Real Estate and the Importance of Making a Will

Have you ever wondered what’s going to happen to all your money and belongings after you die? Estate planning is rarely discussed in social settings, but it shouldn’t be among the taboo subjects. Writing a will is not out of the ordinary. You must have heard of some unusual desires of wealthy people such as Leona Helmsley who left $12 million to her Maltese dog named (suggestively) “Trouble”. Or comedian Jack Benny who paid a florist in advance to send flowers to her wife for as long as she shall live after his death. Planning is always good, considering that as we age we might suffer from memory loss or mental illnesses that may leave us exposed and vulnerable. Estate planning is easy and a will can be revoked and updated as one pleases.

How does estate planning work? 

real estate planning concept on board

We might not have a huge fortune when we get our first job, but after we get married and our family starts to grow, our income also increases. As we feel more secure financially, we start exploring the various types of home loans and the idea of buying rather than renting starts to appeal to us. After we secure our primary residence, some of us test the waters of real estate investing.
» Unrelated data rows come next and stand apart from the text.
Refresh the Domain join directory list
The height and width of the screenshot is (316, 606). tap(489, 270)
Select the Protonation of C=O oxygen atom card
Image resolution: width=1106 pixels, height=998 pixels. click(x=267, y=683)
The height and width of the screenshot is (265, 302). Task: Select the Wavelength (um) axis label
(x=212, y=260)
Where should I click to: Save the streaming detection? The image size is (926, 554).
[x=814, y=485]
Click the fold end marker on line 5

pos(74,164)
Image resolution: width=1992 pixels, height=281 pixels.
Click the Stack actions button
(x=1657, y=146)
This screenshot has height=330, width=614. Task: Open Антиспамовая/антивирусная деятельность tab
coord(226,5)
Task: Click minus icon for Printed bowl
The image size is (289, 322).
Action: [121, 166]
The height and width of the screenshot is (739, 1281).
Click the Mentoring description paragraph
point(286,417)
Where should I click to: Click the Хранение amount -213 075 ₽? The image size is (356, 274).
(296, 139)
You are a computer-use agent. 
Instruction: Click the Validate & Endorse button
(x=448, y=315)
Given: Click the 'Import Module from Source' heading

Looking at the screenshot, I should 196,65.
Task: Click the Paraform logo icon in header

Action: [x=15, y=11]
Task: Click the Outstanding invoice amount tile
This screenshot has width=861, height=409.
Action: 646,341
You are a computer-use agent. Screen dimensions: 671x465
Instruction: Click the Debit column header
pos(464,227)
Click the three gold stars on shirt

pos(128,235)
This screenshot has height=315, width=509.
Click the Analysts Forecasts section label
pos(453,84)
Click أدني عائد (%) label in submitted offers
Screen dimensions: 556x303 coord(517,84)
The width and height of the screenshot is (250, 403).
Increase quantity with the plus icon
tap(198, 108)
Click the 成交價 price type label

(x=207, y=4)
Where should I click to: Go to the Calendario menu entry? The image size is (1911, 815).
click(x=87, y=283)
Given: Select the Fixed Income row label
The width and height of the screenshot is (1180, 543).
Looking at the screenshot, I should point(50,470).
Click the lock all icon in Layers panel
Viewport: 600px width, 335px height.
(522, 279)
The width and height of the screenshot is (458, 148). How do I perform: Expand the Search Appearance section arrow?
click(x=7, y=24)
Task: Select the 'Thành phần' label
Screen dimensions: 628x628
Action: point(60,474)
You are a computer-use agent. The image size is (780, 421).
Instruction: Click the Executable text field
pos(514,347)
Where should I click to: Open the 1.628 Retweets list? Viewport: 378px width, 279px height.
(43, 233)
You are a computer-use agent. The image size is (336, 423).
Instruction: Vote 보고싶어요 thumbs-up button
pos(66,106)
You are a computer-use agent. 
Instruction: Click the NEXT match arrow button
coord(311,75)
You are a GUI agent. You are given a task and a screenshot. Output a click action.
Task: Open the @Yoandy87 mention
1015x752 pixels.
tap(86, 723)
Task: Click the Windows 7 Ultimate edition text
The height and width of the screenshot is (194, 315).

As we add more and more properties to our portfolio, we may start investing in bonds and other securities to build a retirement fund, as well as multiple streams of income. Our estate keeps growing by leaps and bounds. According to the 2016 Federal Reserve SCF data, the median wealth of those between 30 and 34 years of age was about $30,000 (half of them had estates of $30,000 or less)  while their average wealth was a little less than $95,000. Obviously, as people age, they start to grow equity in their homes and even pay off their mortgage, so the average net worth of elderly people past 70-years-old is over $1 million.

The more you own, the more concerned you should be about how your estate is going to be managed after your death. Don’t let the kids figure things out later! Fights over inheritance rights never end well. Don’t postpone estate planning.

If you have debts, the person administering your estate will make sure they get paid. However, be aware of the fact that your children may inherit mortgages on properties you have purchased but haven’t paid off. Some debts are forgiven, but some are passed along especially secured debts. Ideally, though, you may want to enter retirement debt-free.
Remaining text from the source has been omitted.